Why Consumers Change BrandsDecades ago, a major cigarette brand won a lot of attention with the tagline “I’d rather fight than switch.” Today, U.S. consumers are switching brands to the tune of $1.3 trillion, and marketers appear to be swinging back with empty gloves.
According to the recently released Accenture Global Consumer Pulse Survey, 51 percent of U.S. consumers switched their retailers, banks, cable companies and other service providers in 2013. That is up 5 percent from 2012, and it represents $1.3 trillion in lost sales to the dropped brands.
Worse, to a loyalty marketer like me, is that only 18 percent of those surveyed said they feel like their service providers offer them tailored experiences. As the report states: “The gap between the use of digital technologies and the ability of companies to use them to improve customer experiences is highlighted by the survey’s findings that, among the 10 industries covered by the report, none made noticeable progress in providing customers with a tailored experience in 2013.”
Not surprisingly, then, that the rate of loyalty among those surveyed consumers rose just 1 percent in the year, while their likelihood to recommend a brand rose 2 percent.
These are troubling numbers, but it does not mean we loyalty marketers are down for the count. Rather, we should take these stats for what they are: an alarm bell. The loyalty marketing industry invests billions of dollars in personalization technologies, yet 82 percent of people do not think they are provided relevant experiences.
Something is breaking down, and I suspect it is in that pipeline that runs between acquiring the technology and deploying the experience. The data insights are not being used to woo and wow the customer, but to craft eye-catching promotions that are relevant only to the expiration date.
Companies tend to default to price as competition heats up, but you can only cut so far before hitting bone.
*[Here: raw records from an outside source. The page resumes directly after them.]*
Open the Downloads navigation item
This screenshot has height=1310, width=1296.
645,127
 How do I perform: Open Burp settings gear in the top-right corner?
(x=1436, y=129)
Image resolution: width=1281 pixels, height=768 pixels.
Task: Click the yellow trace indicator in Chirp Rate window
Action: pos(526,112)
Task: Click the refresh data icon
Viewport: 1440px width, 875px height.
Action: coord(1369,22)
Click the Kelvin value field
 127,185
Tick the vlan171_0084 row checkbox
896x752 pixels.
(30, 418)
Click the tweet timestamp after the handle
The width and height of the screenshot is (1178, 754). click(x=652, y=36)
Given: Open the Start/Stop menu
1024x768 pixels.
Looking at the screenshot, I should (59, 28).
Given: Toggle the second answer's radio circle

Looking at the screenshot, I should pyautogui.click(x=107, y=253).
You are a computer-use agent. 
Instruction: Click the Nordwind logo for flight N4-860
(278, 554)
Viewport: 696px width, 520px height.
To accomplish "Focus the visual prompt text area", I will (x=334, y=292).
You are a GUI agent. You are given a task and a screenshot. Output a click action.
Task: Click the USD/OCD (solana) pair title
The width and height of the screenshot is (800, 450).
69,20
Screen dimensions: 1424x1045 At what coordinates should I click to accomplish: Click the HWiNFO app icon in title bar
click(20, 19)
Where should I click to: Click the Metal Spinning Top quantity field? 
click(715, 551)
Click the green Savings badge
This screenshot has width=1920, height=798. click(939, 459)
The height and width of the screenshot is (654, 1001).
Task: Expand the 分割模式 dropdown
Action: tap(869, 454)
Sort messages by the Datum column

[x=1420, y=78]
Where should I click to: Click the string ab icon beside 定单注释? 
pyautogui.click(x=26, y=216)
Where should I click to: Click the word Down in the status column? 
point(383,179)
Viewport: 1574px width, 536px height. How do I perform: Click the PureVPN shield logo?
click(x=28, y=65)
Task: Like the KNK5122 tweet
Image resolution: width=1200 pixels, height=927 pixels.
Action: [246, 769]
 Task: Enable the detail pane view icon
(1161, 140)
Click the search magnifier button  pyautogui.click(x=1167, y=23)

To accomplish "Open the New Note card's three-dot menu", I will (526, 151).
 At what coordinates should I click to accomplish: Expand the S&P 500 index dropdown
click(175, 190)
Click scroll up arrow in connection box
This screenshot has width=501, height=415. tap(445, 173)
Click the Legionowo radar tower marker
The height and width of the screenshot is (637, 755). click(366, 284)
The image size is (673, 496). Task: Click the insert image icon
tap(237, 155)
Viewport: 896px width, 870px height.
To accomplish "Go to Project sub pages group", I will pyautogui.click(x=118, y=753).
To prevent the switch, brands should sprinkle their price tactics with some true personalization, which can be achieved through analysis of customer data. Why not try to create a brand experience that stands apart, based on what you know about customers?
I’m not sure how dire the situation is and how far we are going to have to go to really push the metrics upwards, but it’s a complete miss if we are not taking advantage of the investments we make in this area. I’ll underscore the point with another finding from the research: 51 percent of those surveyed said they expect specialized treatment for being a good customer.
As marketers, that is an expectation we should fight for.